Generally, a traditional inorganic TEG possesses a sandwich structure. Several n-type and p-type thermoelectric bulk materials are alternatively arranged and connected in series with conductors in the middle part of TEG. Ceramics are used at the top and bottom layers to avoid short-circuit between the metal interconnects. This sandwich structure helps to maintain an excellent heat exchange with surroundings. Temperature difference will be generated along the thickness direction of sandwich TEG, which is necessary for wearable thermoelectrics to some extent. However, it is difficult to apply this sandwich structure in flexible film materials. The structure of a typical organic film TEG is a two-dimensional plane. Although p-type and n-type film thermoelectric legs are still alternatively connected in series by flexible conductors, the temperature difference in this structure will only exists along the film length direction rather than along the thickness direction, since the dimension limitation in film thickness direction cannot sustain the temperature difference. Thus, the flexible 2D film generator will be challenged in wearable application. Textiles TEG with various structure design flexibility may provide one solution for this problem.

3.1. Two-dimensional textile TEGs

A 2D flat TEG structure is also adopted in the first generation of textile TEGs. In 2012, C. A. Hewitt et al. developed a PVDF/CNT composite-based fabric TEG. Several n-type and p-type CNT composite films were alternatively arranged between the insulated PVDF films. The PVDF films are shorter than the CNT composite films.
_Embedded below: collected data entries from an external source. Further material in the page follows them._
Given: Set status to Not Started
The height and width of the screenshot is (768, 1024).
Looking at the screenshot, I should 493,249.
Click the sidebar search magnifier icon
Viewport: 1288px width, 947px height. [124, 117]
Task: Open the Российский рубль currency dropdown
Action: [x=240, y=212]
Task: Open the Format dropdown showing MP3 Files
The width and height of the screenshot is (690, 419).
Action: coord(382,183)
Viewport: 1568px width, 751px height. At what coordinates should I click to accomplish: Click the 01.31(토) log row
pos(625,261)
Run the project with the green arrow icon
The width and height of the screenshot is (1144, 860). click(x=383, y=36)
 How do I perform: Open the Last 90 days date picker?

Thus, n-type and p-type CNT composites could form p-n junctions to connect the generator legs by hot press the stacked films, and resemble a felt fabric TEG [17]. The schematic structure of they prepared fabric TEG is shown in Figure 6. The prepared TEG composed of 72 layers fabric could generate power about 137 nW with an internal resistance of 1270 Ω.

Figure 6.

(a) Alternative arranged multilayer fabric TEG structure and (b) fabric film TEG prepared by Hewitt et al. [17].

In 2015, Yong Du et al. prepared a 2D fabric TEG by using PEDOT:PSS coated polyester fabric strips [12]. To fabricate the TEG, a whole PEDOT:PSS coated polyester fabric was cut into several strips first. Then, these strips were further adhered on a polyester fabric substrate by silver paint and connected in series with silver wires. Thus, a fabric TEG only composed of p-type materials can be prepared. The TEG arrangement is shown in Figure 7. Temperature difference will generate along the fabric length direction. The fabric TEG prototype consisting of five fabric strips could generate 4.3 mV when temperature difference ΔT is 75.2 K. The maximum output power Pmax could achieve 12.29 nW.

Figure 7.

Arrangement of 2D fabric TEG composed of only p-type materials.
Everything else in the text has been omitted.